O Manel era também um excelente conversador, como todos os Pintos Machado – as mulheres então… Nada como uma longa conversa, à mesa ou em recantos de sala. Rotinas intermináveis, com caso ou a descaso, sobretudo pelo prazer apenas de estar uns com os outros. Não conversas como eu sei e gosto, que têm de ter necessariamente um propósito, um fio condutor definido, uma conclusão qualquer. Antes conversas pelo prazer de conversar, não pelo prazer de concluir. Conversas sem destino marcado, conversas ao desafio, conversas assim como Passos Perdidos, conversas inacabadas, porque nunca se pode acabar de conversar. 

Havemos de ter muitas conversas sobre o Manel, o “Commander!” Para pôr em dia as suas histórias connosco e as nossas histórias com ele. Conversas inacabadas, conversas que nunca mais nos deixarão. 

Há quase um ano, foi tomado por uma estranha e rara doença que o foi consumindo a pouco e pouco. Foi isso: consumir. Era tão difícil o diagnóstico, quanto difícil era o tratamento. Já no fim do Verão, o prognóstico tornou-se infelizmente mais claro e foi deslizando mais visivelmente. Ontem, com 72 anos, partiu, abreviando-lhe Deus mais sofrimento. 

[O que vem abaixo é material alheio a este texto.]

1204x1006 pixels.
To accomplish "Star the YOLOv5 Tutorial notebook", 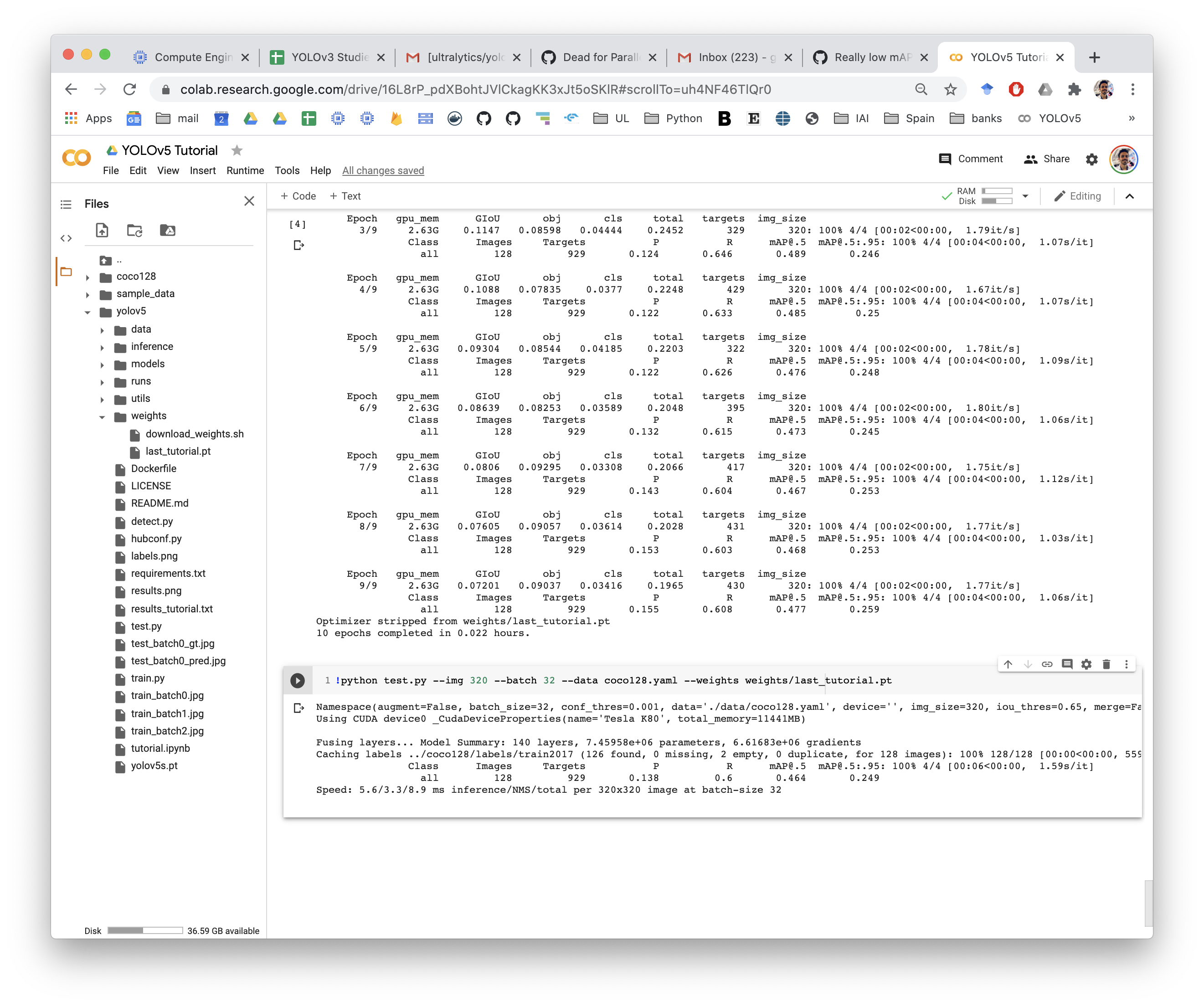I will (x=237, y=150).
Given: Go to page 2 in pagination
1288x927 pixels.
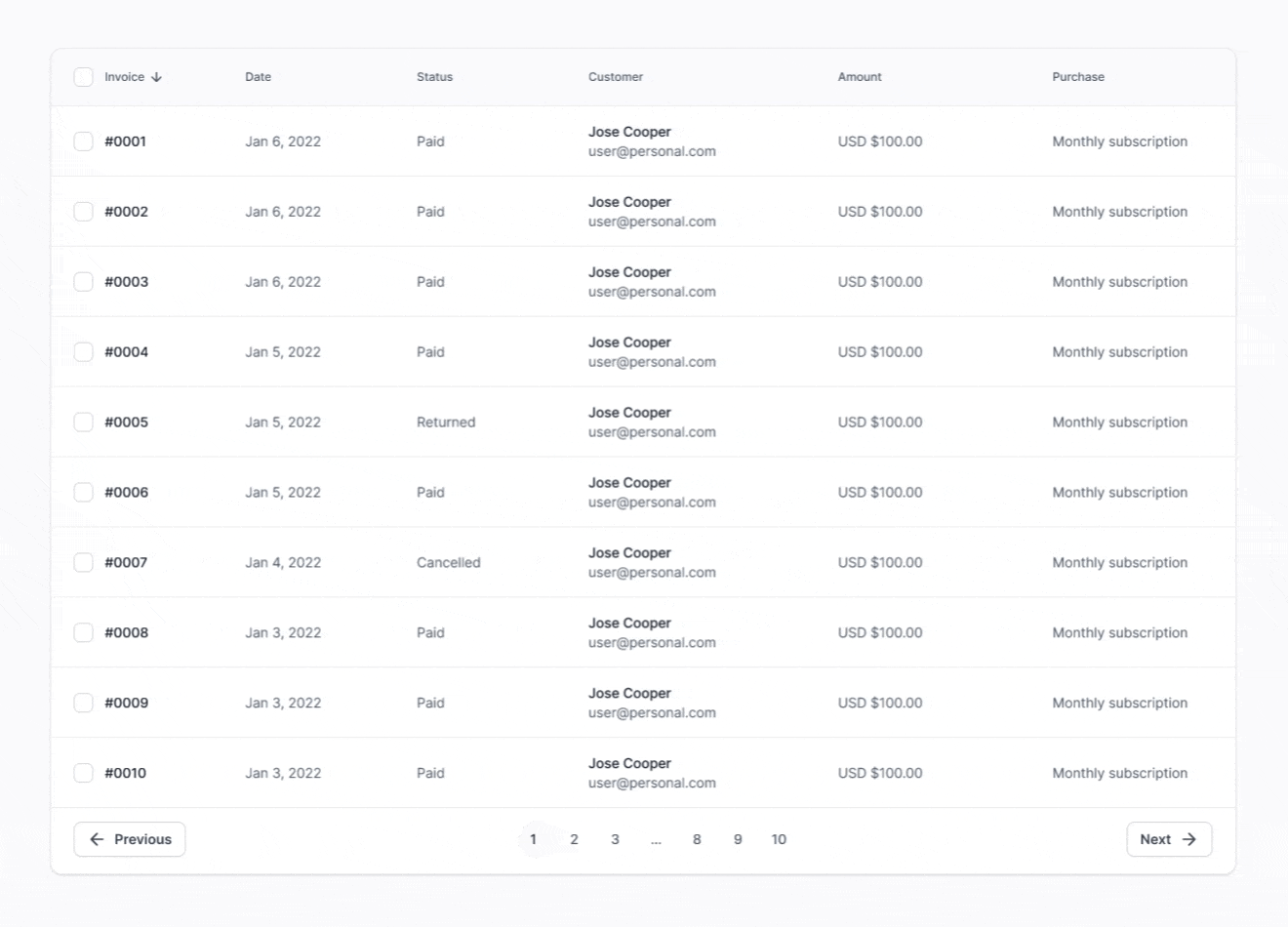Looking at the screenshot, I should (x=574, y=839).
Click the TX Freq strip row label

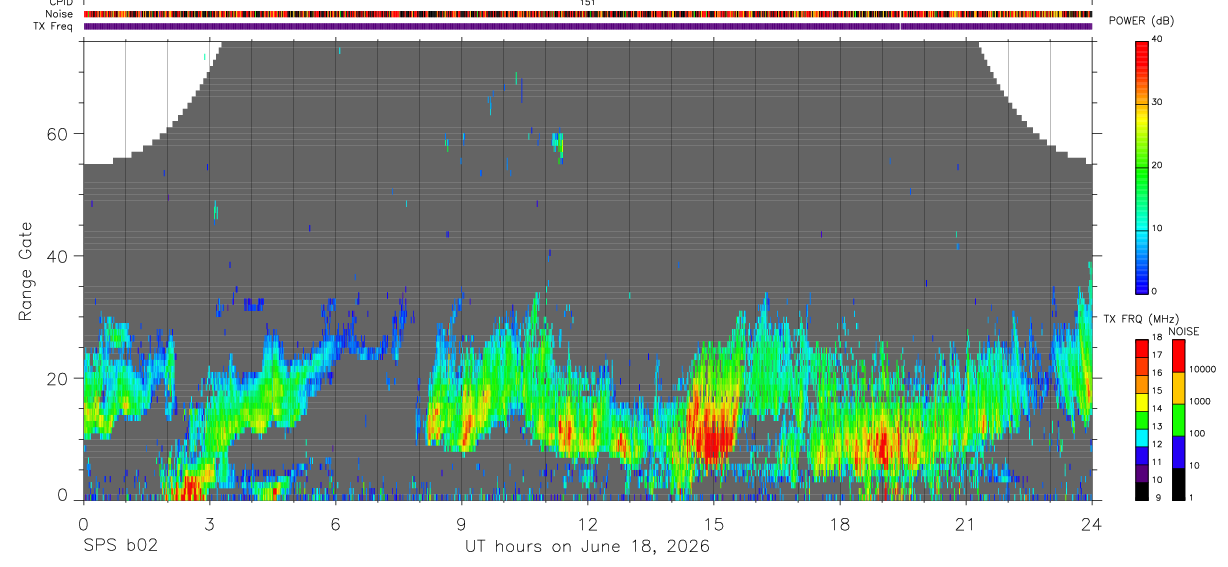pos(54,26)
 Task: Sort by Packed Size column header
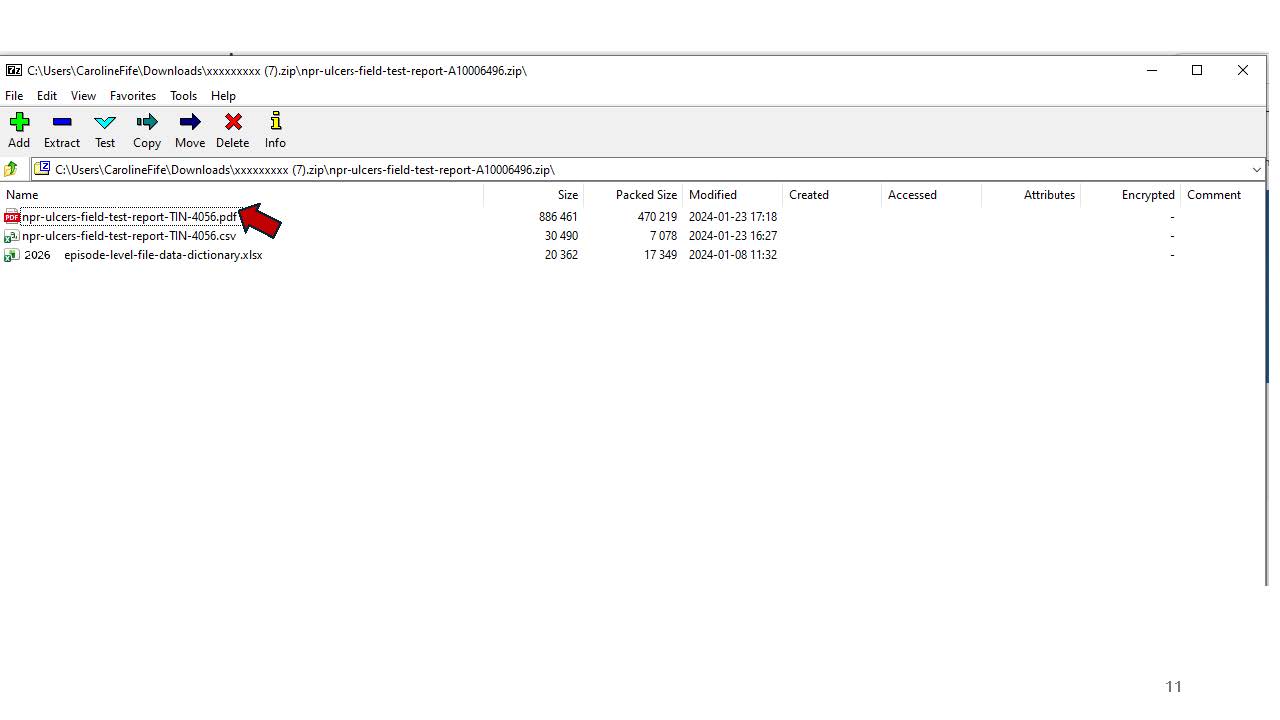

Por uma singular coincidência, vai a enterrar, hoje, 4 de Dezembro de 2015, quando passam exactamente 35 anos sobre a trágica morte de Adelino Amaro da Costa, que tão proximamente serviu e tao intensamente o contagiou. Amaro da Costa viajava para o Porto de avião. O Manel segue, hoje, da Basília da Estrela para o Porto, onde será sepultado no jazigo da família. Se calhar, foi o Adelino que o chamou. Oxalá se encontrem. E estejam já a conversar.